● **Directions**:
(1) Name every person mentioned in the commentary on British politics below.
(2) Pick up the commentary on British politics below after its final line and write the next part.
### Page text ###
In 2019, Britain had to choose between Johnson and Jeremy Corbyn as prime minister. Next time, voters will have their pick of adenoidal but meticulous technocrats in Rishi Sunak and Sir Keir. When the principal complaint about its leaders is a lack of charisma and grand vision, a country is normalizing.

With this sentence, in bold font, Ganesh demonstrates political cynicism, it lacks the beguiling luster, that used to be a Ganesh trade-mark, at least to those who used to read him, not too many years ago.

What can the world learn from the UK’s political cleansing? First, parliamentary systems fail fast.

Second, don’t be choosy about your saviors.

Editor: Mr. Ganesh then dons the robes of a Stogey Pedagogue: He is not Ronald Coleman in The Halls of Ivy !
### Supplied material ###
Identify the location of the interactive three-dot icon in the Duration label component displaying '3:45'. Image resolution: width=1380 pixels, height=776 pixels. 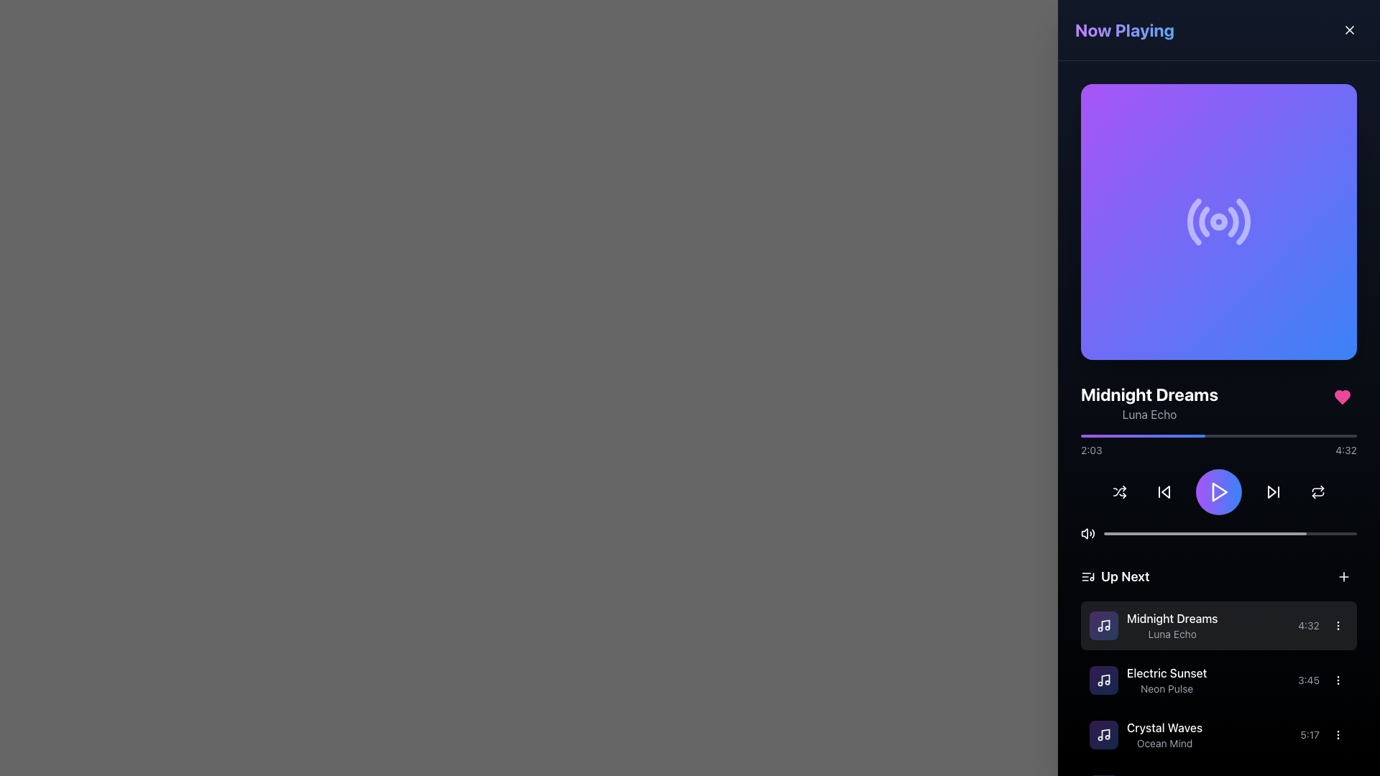
(1322, 680).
###
● **The answers**:
(1) Johnson, Jeremy Corbyn, Rishi Sunak, Sir Keir, Ganesh, Ronald Coleman

(2)
The most important lesson, however, is almost too distressing to state baldly. In order to turn against radical politics, a nation has to suffer quite tangibly from it. Britain is unique in that it didn’t just vote for an unconventional individual but for an unconventional project. In the form of Brexit, it has put post-liberal politics into direct effect to a degree that is rare among mature democracies.

Editor : Some instructive sentences and sentence fragments:

The far-right forever stalks the French Fifth Republic…

Trump, too, though he became president, was stymied by a Democratic House of Representatives…

Even the populists who govern Italy have to reckon with that polity’s fragmented nature.

Editor: Brexit

Brexit is different: a specific, discrete venture, enacted in full. One in three voters now think it was a good idea. I don’t suggest the disillusioned majority will reverse the decision any time soon. (That wouldn’t be pragmatic.) But they are inoculated against anything — leftist, rightist or hard-to-place — that smells of grand visions, easy answers, personality-led demagoguery. Even on the airwaves, the faux men-of-the-people and undergraduate communists who grifted so well in the Johnson-Corbyn years are less and less heard from. No, a nation is adamant: we’re not doing this anymore.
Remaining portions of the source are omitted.